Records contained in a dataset
--------------------------------------------------
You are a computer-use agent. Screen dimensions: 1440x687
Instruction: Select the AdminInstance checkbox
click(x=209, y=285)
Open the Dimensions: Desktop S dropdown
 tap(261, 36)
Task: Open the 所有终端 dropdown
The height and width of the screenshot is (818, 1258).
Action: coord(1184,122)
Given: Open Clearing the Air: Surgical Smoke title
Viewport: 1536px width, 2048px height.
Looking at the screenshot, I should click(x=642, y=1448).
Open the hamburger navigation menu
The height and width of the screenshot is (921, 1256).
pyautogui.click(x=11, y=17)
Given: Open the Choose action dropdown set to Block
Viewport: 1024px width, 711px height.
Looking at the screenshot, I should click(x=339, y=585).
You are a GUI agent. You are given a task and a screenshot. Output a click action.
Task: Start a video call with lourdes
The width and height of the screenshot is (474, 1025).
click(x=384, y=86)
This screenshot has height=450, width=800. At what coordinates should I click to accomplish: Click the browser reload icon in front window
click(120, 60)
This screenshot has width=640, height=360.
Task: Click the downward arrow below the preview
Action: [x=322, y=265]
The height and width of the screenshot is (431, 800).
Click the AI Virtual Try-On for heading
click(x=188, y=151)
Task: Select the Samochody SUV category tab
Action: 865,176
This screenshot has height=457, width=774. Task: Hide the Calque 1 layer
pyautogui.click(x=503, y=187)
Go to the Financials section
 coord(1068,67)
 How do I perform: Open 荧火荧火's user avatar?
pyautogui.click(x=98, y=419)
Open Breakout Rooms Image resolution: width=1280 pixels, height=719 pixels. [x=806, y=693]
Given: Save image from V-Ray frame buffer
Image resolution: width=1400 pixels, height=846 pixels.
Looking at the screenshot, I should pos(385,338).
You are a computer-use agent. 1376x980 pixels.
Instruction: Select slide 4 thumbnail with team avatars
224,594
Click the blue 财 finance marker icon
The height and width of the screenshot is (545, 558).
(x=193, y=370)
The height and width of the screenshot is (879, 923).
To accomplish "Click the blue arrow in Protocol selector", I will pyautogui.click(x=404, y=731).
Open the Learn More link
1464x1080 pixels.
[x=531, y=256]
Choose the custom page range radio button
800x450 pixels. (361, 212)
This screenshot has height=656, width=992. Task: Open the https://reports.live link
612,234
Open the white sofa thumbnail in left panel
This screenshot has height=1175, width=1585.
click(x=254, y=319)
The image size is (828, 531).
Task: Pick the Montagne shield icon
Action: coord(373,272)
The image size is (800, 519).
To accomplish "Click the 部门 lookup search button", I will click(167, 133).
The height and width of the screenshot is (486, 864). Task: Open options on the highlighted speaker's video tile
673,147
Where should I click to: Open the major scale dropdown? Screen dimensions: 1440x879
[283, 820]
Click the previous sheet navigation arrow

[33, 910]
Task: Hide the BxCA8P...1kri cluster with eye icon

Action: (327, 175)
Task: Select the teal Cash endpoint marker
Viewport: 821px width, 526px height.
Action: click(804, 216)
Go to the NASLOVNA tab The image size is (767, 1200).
--------------------------------------------------
§ **INSTRUCTIONS FOR THE TASK**
An exact transcription of every record above is required.

§ **RESPONSE TO THIS EXERCISE**
You are a computer-use agent. Screen dimensions: 1440x687
Instruction: Select the AdminInstance checkbox
click(x=209, y=285)
Open the Dimensions: Desktop S dropdown
 tap(261, 36)
Task: Open the 所有终端 dropdown
The height and width of the screenshot is (818, 1258).
Action: coord(1184,122)
Given: Open Clearing the Air: Surgical Smoke title
Viewport: 1536px width, 2048px height.
Looking at the screenshot, I should click(x=642, y=1448).
Open the hamburger navigation menu
The height and width of the screenshot is (921, 1256).
pyautogui.click(x=11, y=17)
Given: Open the Choose action dropdown set to Block
Viewport: 1024px width, 711px height.
Looking at the screenshot, I should click(x=339, y=585).
You are a GUI agent. You are given a task and a screenshot. Output a click action.
Task: Start a video call with lourdes
The width and height of the screenshot is (474, 1025).
click(x=384, y=86)
This screenshot has height=450, width=800. At what coordinates should I click to accomplish: Click the browser reload icon in front window
click(120, 60)
This screenshot has width=640, height=360.
Task: Click the downward arrow below the preview
Action: [x=322, y=265]
The height and width of the screenshot is (431, 800).
Click the AI Virtual Try-On for heading
click(x=188, y=151)
Task: Select the Samochody SUV category tab
Action: 865,176
This screenshot has height=457, width=774. Task: Hide the Calque 1 layer
pyautogui.click(x=503, y=187)
Go to the Financials section
 coord(1068,67)
 How do I perform: Open 荧火荧火's user avatar?
pyautogui.click(x=98, y=419)
Open Breakout Rooms Image resolution: width=1280 pixels, height=719 pixels. [x=806, y=693]
Given: Save image from V-Ray frame buffer
Image resolution: width=1400 pixels, height=846 pixels.
Looking at the screenshot, I should pos(385,338).
You are a computer-use agent. 1376x980 pixels.
Instruction: Select slide 4 thumbnail with team avatars
224,594
Click the blue 财 finance marker icon
The height and width of the screenshot is (545, 558).
(x=193, y=370)
The height and width of the screenshot is (879, 923).
To accomplish "Click the blue arrow in Protocol selector", I will pyautogui.click(x=404, y=731).
Open the Learn More link
1464x1080 pixels.
[x=531, y=256]
Choose the custom page range radio button
800x450 pixels. (361, 212)
This screenshot has height=656, width=992. Task: Open the https://reports.live link
612,234
Open the white sofa thumbnail in left panel
This screenshot has height=1175, width=1585.
click(x=254, y=319)
The image size is (828, 531).
Task: Pick the Montagne shield icon
Action: coord(373,272)
The image size is (800, 519).
To accomplish "Click the 部门 lookup search button", I will click(167, 133).
The height and width of the screenshot is (486, 864). Task: Open options on the highlighted speaker's video tile
673,147
Where should I click to: Open the major scale dropdown? Screen dimensions: 1440x879
[283, 820]
Click the previous sheet navigation arrow

[33, 910]
Task: Hide the BxCA8P...1kri cluster with eye icon

Action: (327, 175)
Task: Select the teal Cash endpoint marker
Viewport: 821px width, 526px height.
Action: click(804, 216)
Go to the NASLOVNA tab The image size is (767, 1200).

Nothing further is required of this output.